Every entry below should be printed exactly, without its images.

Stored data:
--- START ---

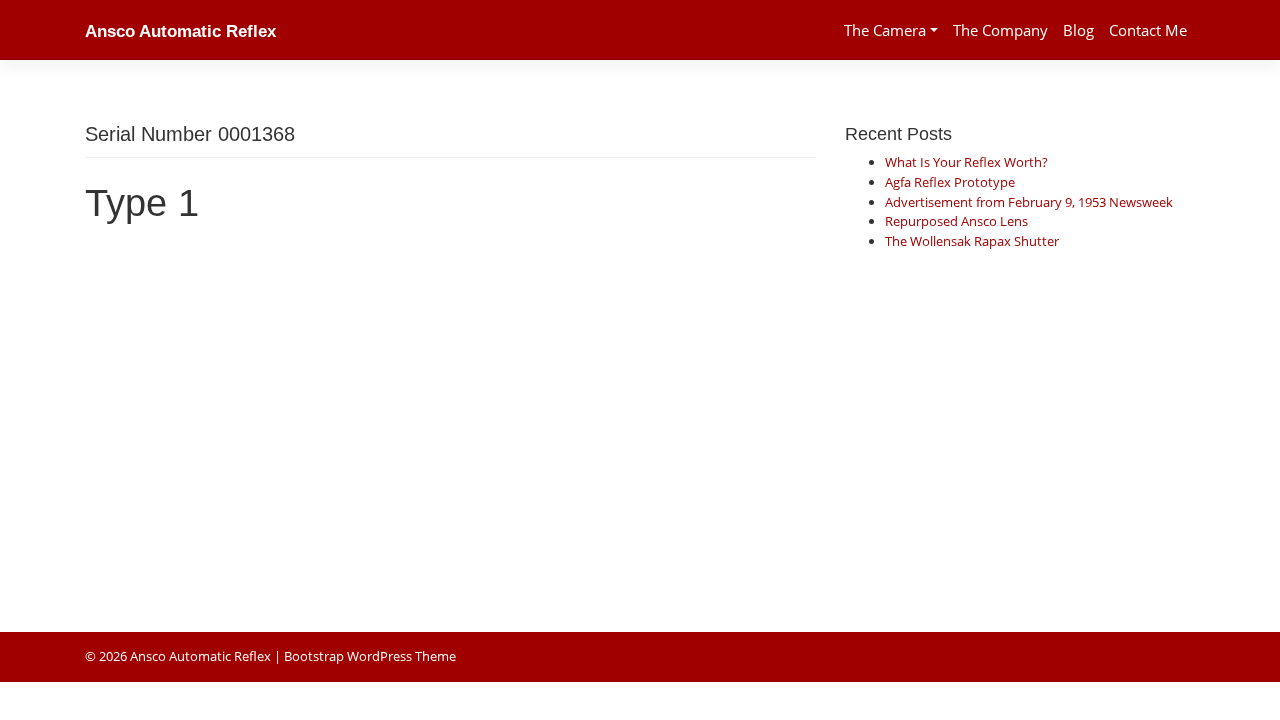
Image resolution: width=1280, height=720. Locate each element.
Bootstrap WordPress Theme (370, 656)
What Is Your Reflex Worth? (966, 162)
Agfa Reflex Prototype (950, 182)
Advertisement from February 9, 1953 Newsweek (1029, 202)
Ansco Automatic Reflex (180, 31)
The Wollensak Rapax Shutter (972, 241)
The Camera (885, 30)
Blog (1078, 30)
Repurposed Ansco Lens (956, 221)
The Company (1000, 30)
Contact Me (1148, 30)
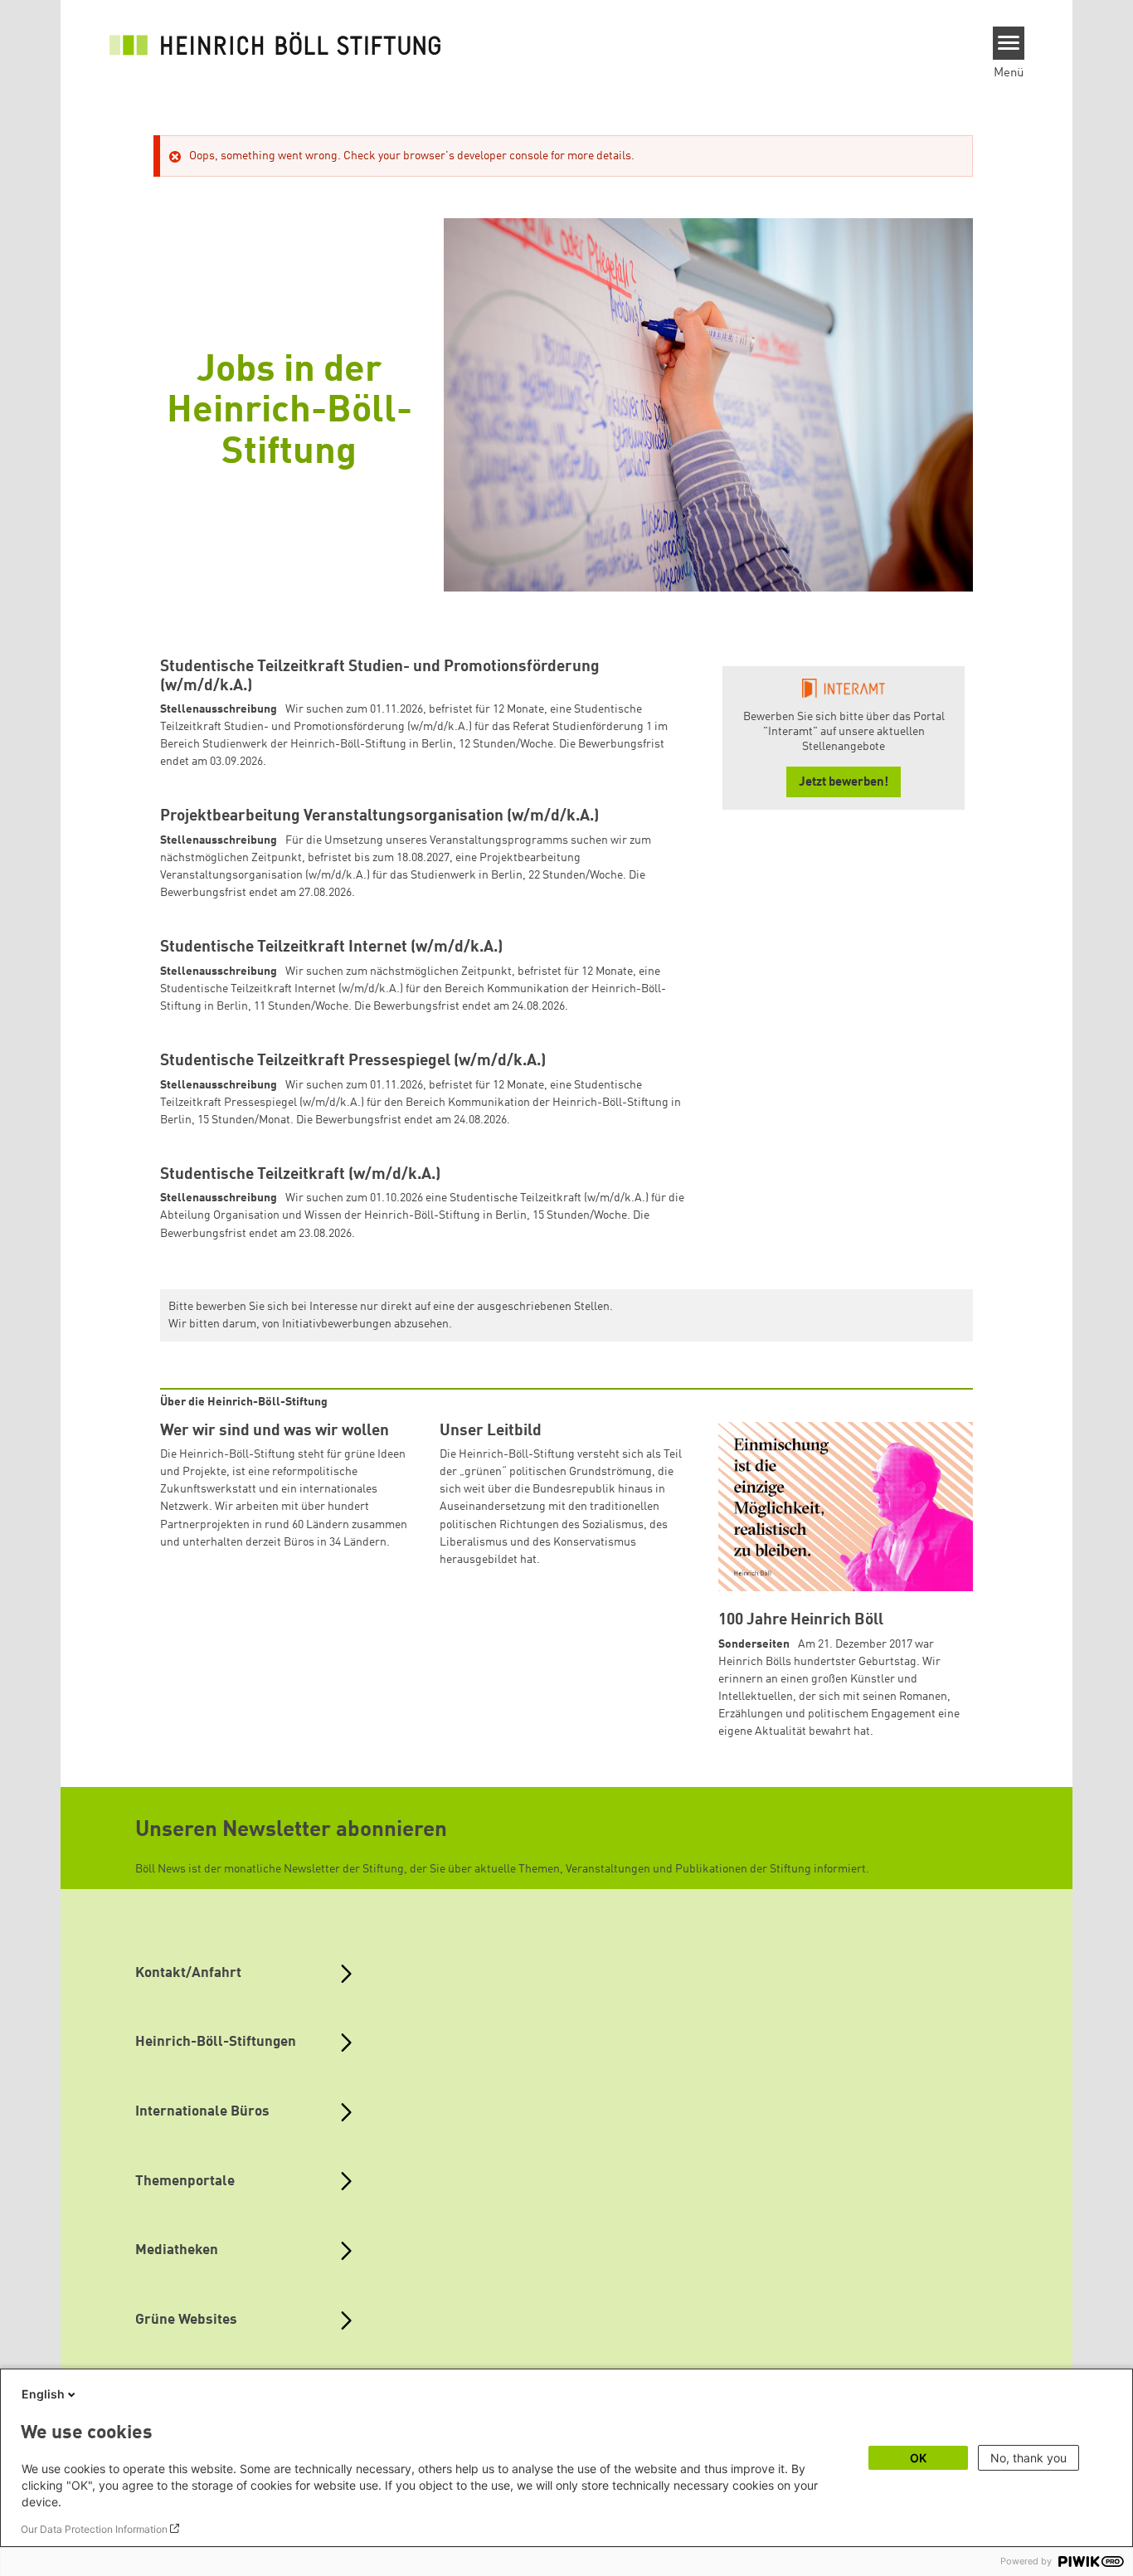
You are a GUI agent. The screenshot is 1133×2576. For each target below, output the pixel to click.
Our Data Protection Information (94, 2529)
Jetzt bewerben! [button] (843, 783)
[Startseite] (275, 43)
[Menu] (1009, 43)
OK (918, 2458)
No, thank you (1028, 2458)
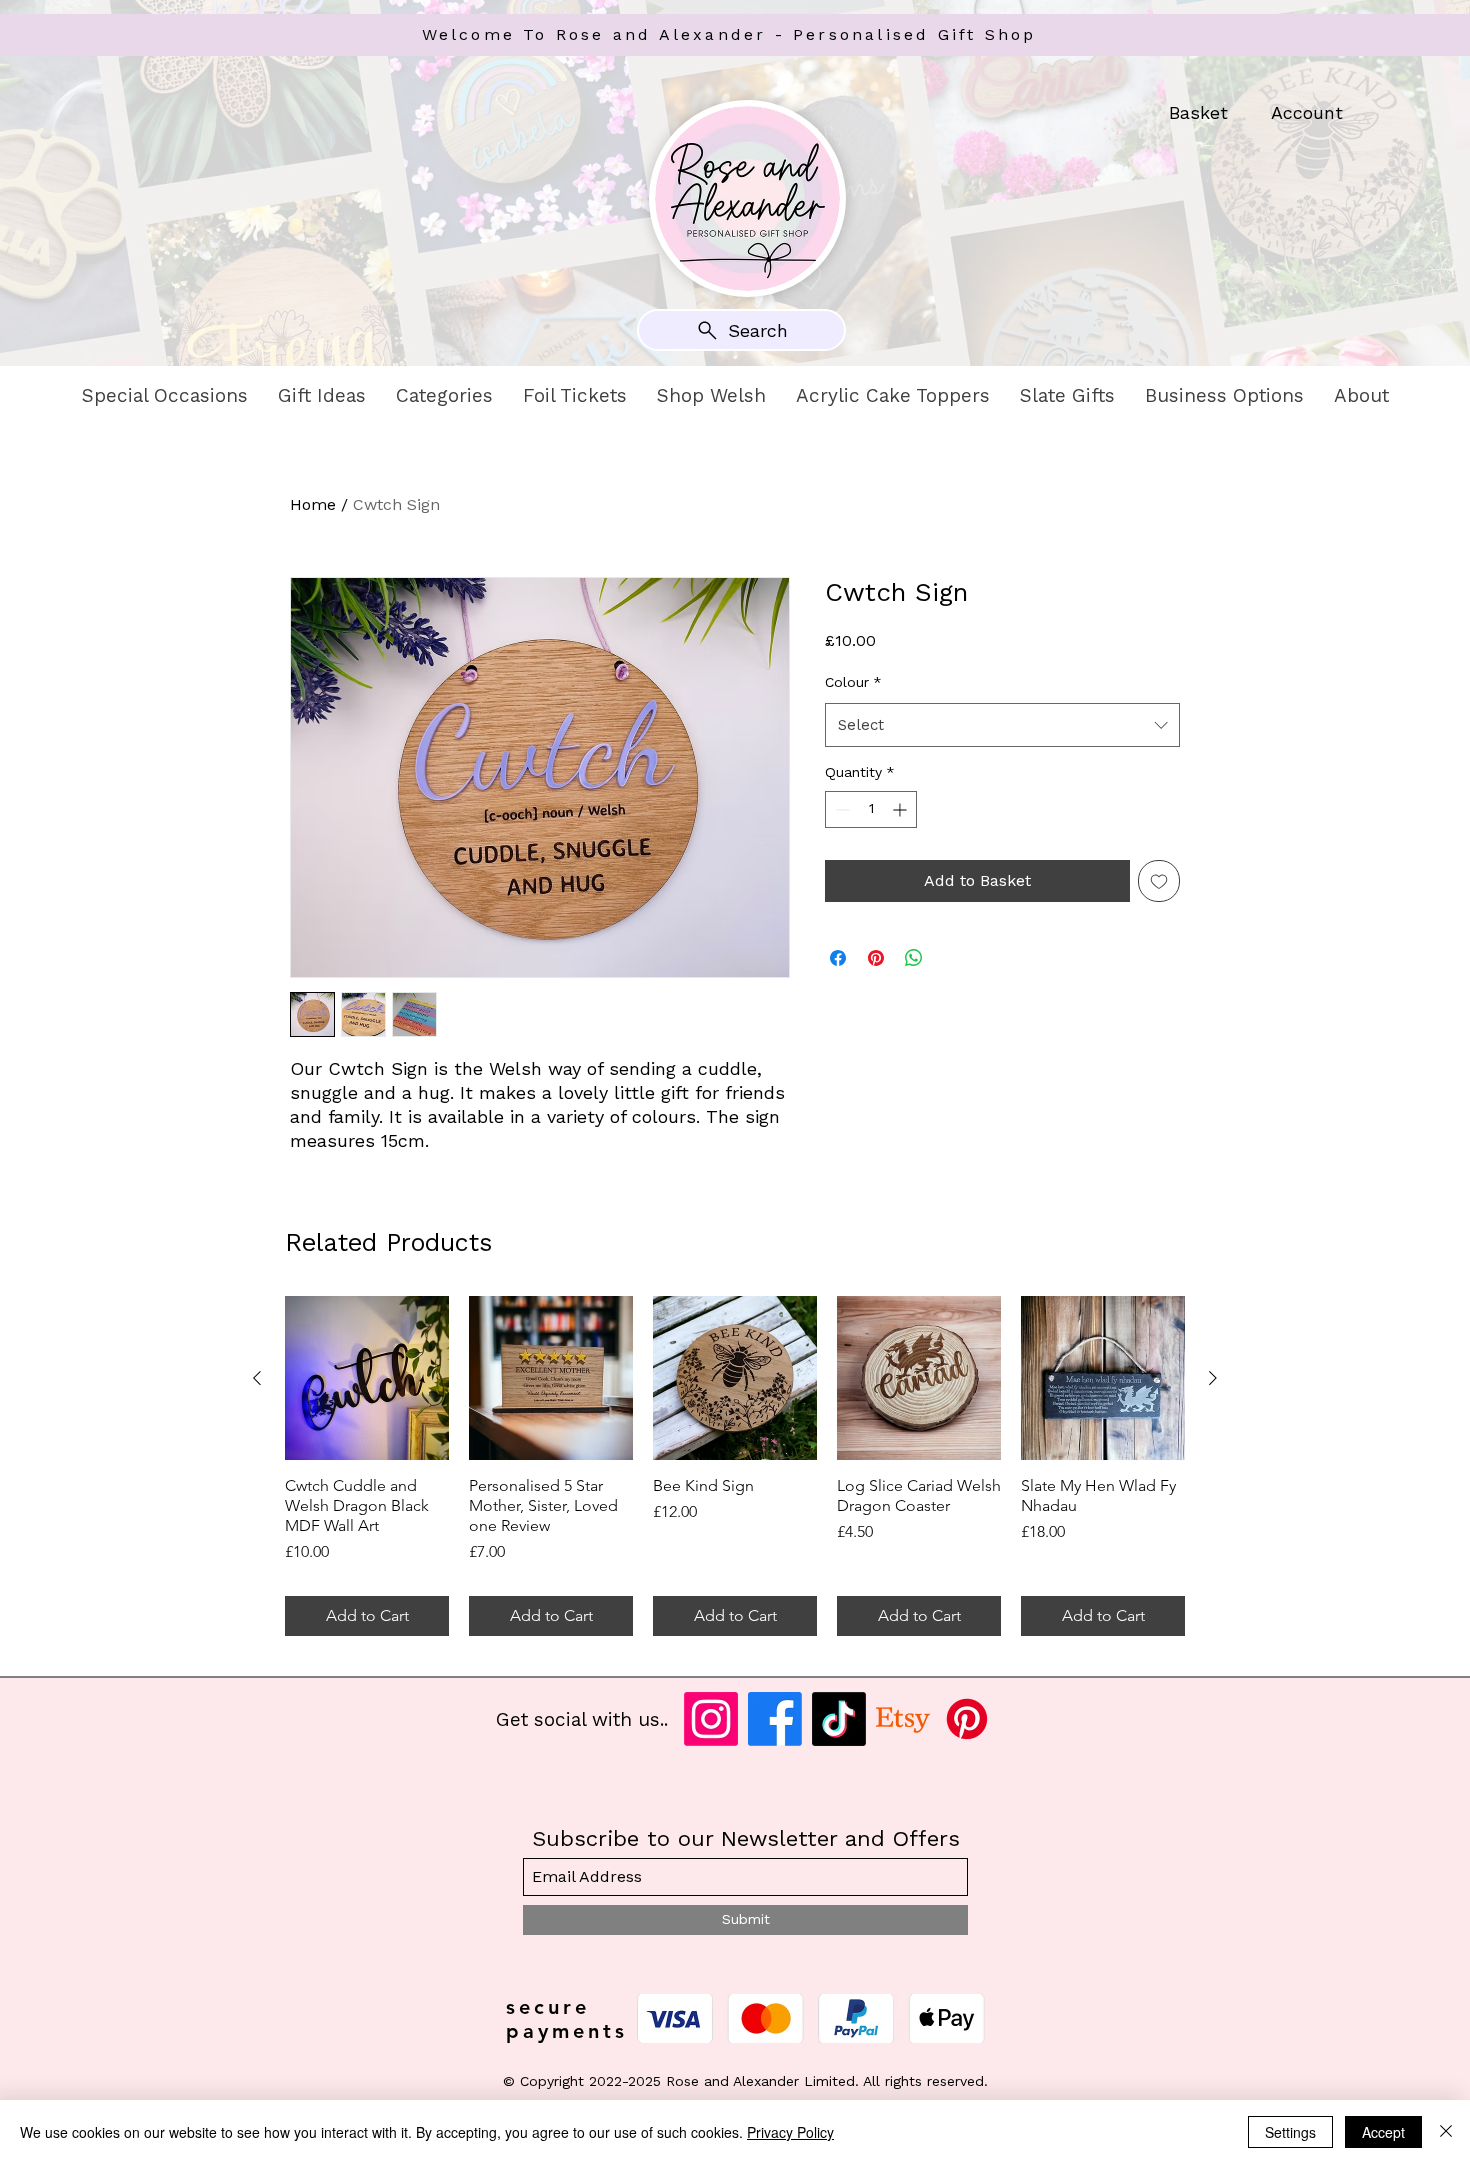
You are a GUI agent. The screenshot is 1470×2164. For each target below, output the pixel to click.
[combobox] (1002, 725)
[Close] (1446, 2132)
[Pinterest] (967, 1719)
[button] (165, 396)
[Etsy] (903, 1719)
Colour (853, 682)
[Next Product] (1213, 1378)
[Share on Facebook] (838, 958)
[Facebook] (775, 1719)
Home (313, 504)
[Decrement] (840, 809)
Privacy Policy (790, 2132)
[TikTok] (839, 1719)
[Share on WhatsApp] (914, 958)
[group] (735, 1466)
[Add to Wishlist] (1159, 881)
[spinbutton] (871, 809)
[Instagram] (711, 1719)
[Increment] (901, 809)
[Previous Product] (257, 1378)
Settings (1290, 2132)
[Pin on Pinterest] (876, 958)
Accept (1383, 2132)
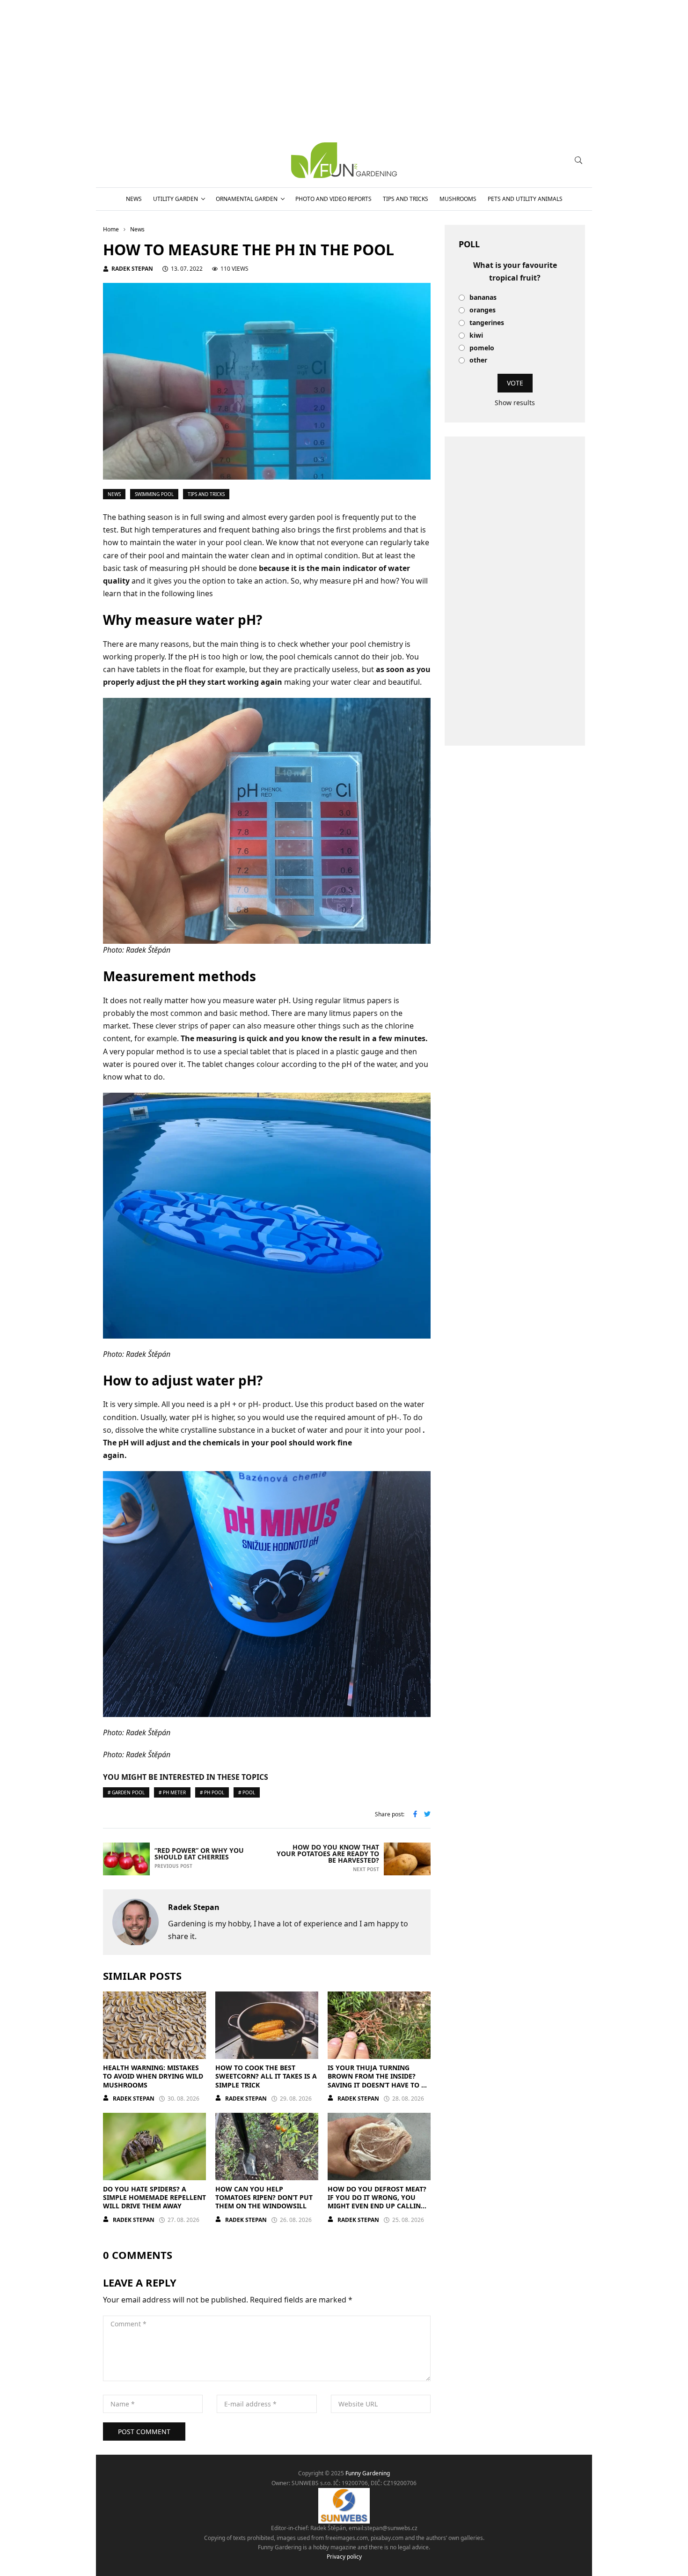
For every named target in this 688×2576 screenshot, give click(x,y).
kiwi (476, 336)
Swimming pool (154, 494)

--- END ---

THE ANSWER:
Image resolution: width=1280, height=720. Locate each element.
Bootstrap WordPress Theme (370, 656)
What Is Your Reflex Worth? (966, 162)
Agfa Reflex Prototype (950, 182)
Advertisement from February 9, 1953 Newsweek (1029, 202)
Ansco Automatic Reflex (180, 31)
The Wollensak Rapax Shutter (972, 241)
The Camera (885, 30)
Blog (1078, 30)
Repurposed Ansco Lens (956, 221)
The Company (1000, 30)
Contact Me (1148, 30)
You are a GUI agent. The screenshot is 1133×2576. For each target below, output the pixel to click.
Our Data Protection Information (94, 2529)
Jetzt bewerben! [button] (843, 783)
[Startseite] (275, 43)
[Menu] (1009, 43)
OK (918, 2458)
No, thank you (1028, 2458)
You are a GUI agent. The screenshot is 1470×2164. For each target below, output the pixel to click.
[combobox] (1002, 725)
[Close] (1446, 2132)
[Pinterest] (967, 1719)
[button] (165, 396)
[Etsy] (903, 1719)
Colour (853, 682)
[Next Product] (1213, 1378)
[Share on Facebook] (838, 958)
[Facebook] (775, 1719)
Home (313, 504)
[Decrement] (840, 809)
Privacy Policy (790, 2132)
[TikTok] (839, 1719)
[Share on WhatsApp] (914, 958)
[group] (735, 1466)
[Add to Wishlist] (1159, 881)
[spinbutton] (871, 809)
[Instagram] (711, 1719)
[Increment] (901, 809)
[Previous Product] (257, 1378)
Settings (1290, 2132)
[Pin on Pinterest] (876, 958)
Accept (1383, 2132)
For every named target in this 688×2576 screenshot, give click(x,y).
kiwi (476, 336)
Swimming pool (154, 494)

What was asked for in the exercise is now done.